··· Materials provided ···

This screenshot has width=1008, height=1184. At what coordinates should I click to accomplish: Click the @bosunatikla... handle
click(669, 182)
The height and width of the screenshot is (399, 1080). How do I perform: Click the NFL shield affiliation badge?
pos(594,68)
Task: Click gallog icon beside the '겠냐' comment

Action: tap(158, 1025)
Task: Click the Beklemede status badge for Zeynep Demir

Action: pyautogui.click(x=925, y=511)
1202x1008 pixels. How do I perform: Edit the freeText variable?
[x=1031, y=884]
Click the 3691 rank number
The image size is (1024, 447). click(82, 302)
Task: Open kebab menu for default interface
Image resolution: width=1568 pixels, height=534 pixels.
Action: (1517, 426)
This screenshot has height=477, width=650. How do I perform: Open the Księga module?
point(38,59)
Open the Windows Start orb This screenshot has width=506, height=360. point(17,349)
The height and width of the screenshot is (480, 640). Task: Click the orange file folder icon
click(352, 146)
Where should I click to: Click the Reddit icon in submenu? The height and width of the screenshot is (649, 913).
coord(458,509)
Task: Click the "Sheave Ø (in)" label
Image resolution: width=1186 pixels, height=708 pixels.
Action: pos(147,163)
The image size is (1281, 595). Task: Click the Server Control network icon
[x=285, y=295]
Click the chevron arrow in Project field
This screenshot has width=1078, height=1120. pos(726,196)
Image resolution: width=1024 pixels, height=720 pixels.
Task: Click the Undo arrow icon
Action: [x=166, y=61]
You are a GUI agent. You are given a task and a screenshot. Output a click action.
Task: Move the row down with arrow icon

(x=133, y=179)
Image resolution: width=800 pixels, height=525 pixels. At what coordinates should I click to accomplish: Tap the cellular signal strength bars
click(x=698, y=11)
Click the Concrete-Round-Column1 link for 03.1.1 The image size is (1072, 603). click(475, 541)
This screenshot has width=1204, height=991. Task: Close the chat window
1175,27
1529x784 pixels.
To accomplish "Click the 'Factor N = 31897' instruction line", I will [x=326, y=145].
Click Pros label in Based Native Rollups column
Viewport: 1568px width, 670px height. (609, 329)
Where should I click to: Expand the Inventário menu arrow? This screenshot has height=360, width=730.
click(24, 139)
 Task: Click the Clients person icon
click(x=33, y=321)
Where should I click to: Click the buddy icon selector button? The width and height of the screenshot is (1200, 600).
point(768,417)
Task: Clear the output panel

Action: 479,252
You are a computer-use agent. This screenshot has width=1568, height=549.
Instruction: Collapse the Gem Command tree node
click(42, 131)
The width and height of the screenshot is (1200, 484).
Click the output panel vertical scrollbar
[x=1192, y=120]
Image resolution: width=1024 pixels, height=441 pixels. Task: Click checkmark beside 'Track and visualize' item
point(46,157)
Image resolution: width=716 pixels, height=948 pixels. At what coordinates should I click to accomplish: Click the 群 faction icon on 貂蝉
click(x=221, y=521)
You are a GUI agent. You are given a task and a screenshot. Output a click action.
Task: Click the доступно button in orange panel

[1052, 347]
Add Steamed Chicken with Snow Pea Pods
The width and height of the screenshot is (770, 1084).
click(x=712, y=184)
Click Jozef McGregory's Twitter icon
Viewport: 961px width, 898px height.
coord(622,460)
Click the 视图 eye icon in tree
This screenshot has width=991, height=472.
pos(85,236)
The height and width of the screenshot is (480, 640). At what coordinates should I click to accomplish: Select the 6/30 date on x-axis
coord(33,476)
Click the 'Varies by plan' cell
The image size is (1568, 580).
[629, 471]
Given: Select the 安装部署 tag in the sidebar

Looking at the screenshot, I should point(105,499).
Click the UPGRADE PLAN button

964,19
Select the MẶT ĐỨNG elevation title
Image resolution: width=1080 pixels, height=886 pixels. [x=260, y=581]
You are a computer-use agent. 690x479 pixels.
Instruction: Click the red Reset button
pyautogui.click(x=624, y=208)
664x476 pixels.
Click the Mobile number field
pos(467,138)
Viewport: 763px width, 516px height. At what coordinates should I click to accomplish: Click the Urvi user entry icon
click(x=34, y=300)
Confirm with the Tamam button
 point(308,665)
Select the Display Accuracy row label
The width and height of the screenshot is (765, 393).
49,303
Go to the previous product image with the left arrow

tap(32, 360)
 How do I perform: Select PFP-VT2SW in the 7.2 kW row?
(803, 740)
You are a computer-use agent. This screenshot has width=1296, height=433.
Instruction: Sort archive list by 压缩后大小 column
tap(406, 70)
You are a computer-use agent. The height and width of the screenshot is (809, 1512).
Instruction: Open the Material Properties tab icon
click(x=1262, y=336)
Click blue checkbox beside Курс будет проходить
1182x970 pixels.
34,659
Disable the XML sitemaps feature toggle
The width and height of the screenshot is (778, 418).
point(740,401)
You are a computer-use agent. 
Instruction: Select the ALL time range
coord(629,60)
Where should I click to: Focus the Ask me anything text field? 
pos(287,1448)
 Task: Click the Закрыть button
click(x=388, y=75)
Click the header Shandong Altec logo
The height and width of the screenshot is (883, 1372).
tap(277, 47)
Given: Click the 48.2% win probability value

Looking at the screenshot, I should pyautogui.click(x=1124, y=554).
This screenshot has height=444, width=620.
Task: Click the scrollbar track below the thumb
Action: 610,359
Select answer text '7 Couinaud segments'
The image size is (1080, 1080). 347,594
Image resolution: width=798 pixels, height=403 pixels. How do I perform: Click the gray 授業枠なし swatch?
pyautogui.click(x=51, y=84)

···

◆ What you should do ◆
Using the material above, retype every line without altering it.

◆ Written solution ◆
This screenshot has width=1008, height=1184. At what coordinates should I click to accomplish: Click the @bosunatikla... handle
click(669, 182)
The height and width of the screenshot is (399, 1080). How do I perform: Click the NFL shield affiliation badge?
pos(594,68)
Task: Click gallog icon beside the '겠냐' comment

Action: tap(158, 1025)
Task: Click the Beklemede status badge for Zeynep Demir

Action: pyautogui.click(x=925, y=511)
1202x1008 pixels. How do I perform: Edit the freeText variable?
[x=1031, y=884]
Click the 3691 rank number
The image size is (1024, 447). click(82, 302)
Task: Open kebab menu for default interface
Image resolution: width=1568 pixels, height=534 pixels.
Action: (1517, 426)
This screenshot has height=477, width=650. How do I perform: Open the Księga module?
point(38,59)
Open the Windows Start orb This screenshot has width=506, height=360. point(17,349)
The height and width of the screenshot is (480, 640). Task: Click the orange file folder icon
click(352, 146)
Where should I click to: Click the Reddit icon in submenu? The height and width of the screenshot is (649, 913).
coord(458,509)
Task: Click the "Sheave Ø (in)" label
Image resolution: width=1186 pixels, height=708 pixels.
Action: pos(147,163)
The image size is (1281, 595). Task: Click the Server Control network icon
[x=285, y=295]
Click the chevron arrow in Project field
This screenshot has width=1078, height=1120. pos(726,196)
Image resolution: width=1024 pixels, height=720 pixels.
Task: Click the Undo arrow icon
Action: [x=166, y=61]
You are a GUI agent. You are given a task and a screenshot. Output a click action.
Task: Move the row down with arrow icon

(x=133, y=179)
Image resolution: width=800 pixels, height=525 pixels. At what coordinates should I click to accomplish: Tap the cellular signal strength bars
click(x=698, y=11)
Click the Concrete-Round-Column1 link for 03.1.1 The image size is (1072, 603). click(475, 541)
This screenshot has width=1204, height=991. Task: Close the chat window
1175,27
1529x784 pixels.
To accomplish "Click the 'Factor N = 31897' instruction line", I will [x=326, y=145].
Click Pros label in Based Native Rollups column
Viewport: 1568px width, 670px height. (609, 329)
Where should I click to: Expand the Inventário menu arrow? This screenshot has height=360, width=730.
click(24, 139)
 Task: Click the Clients person icon
click(x=33, y=321)
Where should I click to: Click the buddy icon selector button? The width and height of the screenshot is (1200, 600).
point(768,417)
Task: Clear the output panel

Action: 479,252
You are a computer-use agent. This screenshot has width=1568, height=549.
Instruction: Collapse the Gem Command tree node
click(42, 131)
The width and height of the screenshot is (1200, 484).
Click the output panel vertical scrollbar
[x=1192, y=120]
Image resolution: width=1024 pixels, height=441 pixels. Task: Click checkmark beside 'Track and visualize' item
point(46,157)
Image resolution: width=716 pixels, height=948 pixels. At what coordinates should I click to accomplish: Click the 群 faction icon on 貂蝉
click(x=221, y=521)
You are a GUI agent. You are given a task and a screenshot. Output a click action.
Task: Click the доступно button in orange panel

[1052, 347]
Add Steamed Chicken with Snow Pea Pods
The width and height of the screenshot is (770, 1084).
click(x=712, y=184)
Click Jozef McGregory's Twitter icon
Viewport: 961px width, 898px height.
coord(622,460)
Click the 视图 eye icon in tree
This screenshot has width=991, height=472.
pos(85,236)
The height and width of the screenshot is (480, 640). At what coordinates should I click to accomplish: Select the 6/30 date on x-axis
coord(33,476)
Click the 'Varies by plan' cell
The image size is (1568, 580).
[629, 471]
Given: Select the 安装部署 tag in the sidebar

Looking at the screenshot, I should point(105,499).
Click the UPGRADE PLAN button

964,19
Select the MẶT ĐỨNG elevation title
Image resolution: width=1080 pixels, height=886 pixels. [x=260, y=581]
You are a computer-use agent. 690x479 pixels.
Instruction: Click the red Reset button
pyautogui.click(x=624, y=208)
664x476 pixels.
Click the Mobile number field
pos(467,138)
Viewport: 763px width, 516px height. At what coordinates should I click to accomplish: Click the Urvi user entry icon
click(x=34, y=300)
Confirm with the Tamam button
 point(308,665)
Select the Display Accuracy row label
The width and height of the screenshot is (765, 393).
49,303
Go to the previous product image with the left arrow

tap(32, 360)
 How do I perform: Select PFP-VT2SW in the 7.2 kW row?
(803, 740)
You are a computer-use agent. This screenshot has width=1296, height=433.
Instruction: Sort archive list by 压缩后大小 column
tap(406, 70)
You are a computer-use agent. The height and width of the screenshot is (809, 1512).
Instruction: Open the Material Properties tab icon
click(x=1262, y=336)
Click blue checkbox beside Курс будет проходить
1182x970 pixels.
34,659
Disable the XML sitemaps feature toggle
The width and height of the screenshot is (778, 418).
point(740,401)
You are a computer-use agent. 
Instruction: Select the ALL time range
coord(629,60)
Where should I click to: Focus the Ask me anything text field? 
pos(287,1448)
 Task: Click the Закрыть button
click(x=388, y=75)
Click the header Shandong Altec logo
The height and width of the screenshot is (883, 1372).
tap(277, 47)
Given: Click the 48.2% win probability value

Looking at the screenshot, I should pyautogui.click(x=1124, y=554).
This screenshot has height=444, width=620.
Task: Click the scrollbar track below the thumb
Action: 610,359
Select answer text '7 Couinaud segments'
The image size is (1080, 1080). 347,594
Image resolution: width=798 pixels, height=403 pixels. How do I perform: Click the gray 授業枠なし swatch?
pyautogui.click(x=51, y=84)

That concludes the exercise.